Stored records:
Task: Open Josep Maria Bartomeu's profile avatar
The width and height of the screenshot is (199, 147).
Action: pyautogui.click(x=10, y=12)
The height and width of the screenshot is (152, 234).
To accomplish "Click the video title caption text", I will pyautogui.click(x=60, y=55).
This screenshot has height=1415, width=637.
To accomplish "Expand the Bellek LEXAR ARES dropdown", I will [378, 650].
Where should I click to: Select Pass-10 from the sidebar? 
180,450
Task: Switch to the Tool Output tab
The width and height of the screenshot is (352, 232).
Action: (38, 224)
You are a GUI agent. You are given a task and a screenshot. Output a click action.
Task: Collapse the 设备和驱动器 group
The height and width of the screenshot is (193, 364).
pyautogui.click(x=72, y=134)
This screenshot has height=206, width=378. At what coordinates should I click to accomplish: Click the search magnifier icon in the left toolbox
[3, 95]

- _TASK TO COMPLETE_
The line containing "Task: Collapse the 设备和驱动器 group" and every line after it, through the end of the records, should be repeated exactly and alone.

- _SOLUTION TO THIS EXERCISE_
Task: Collapse the 设备和驱动器 group
The height and width of the screenshot is (193, 364).
pyautogui.click(x=72, y=134)
This screenshot has height=206, width=378. At what coordinates should I click to accomplish: Click the search magnifier icon in the left toolbox
[3, 95]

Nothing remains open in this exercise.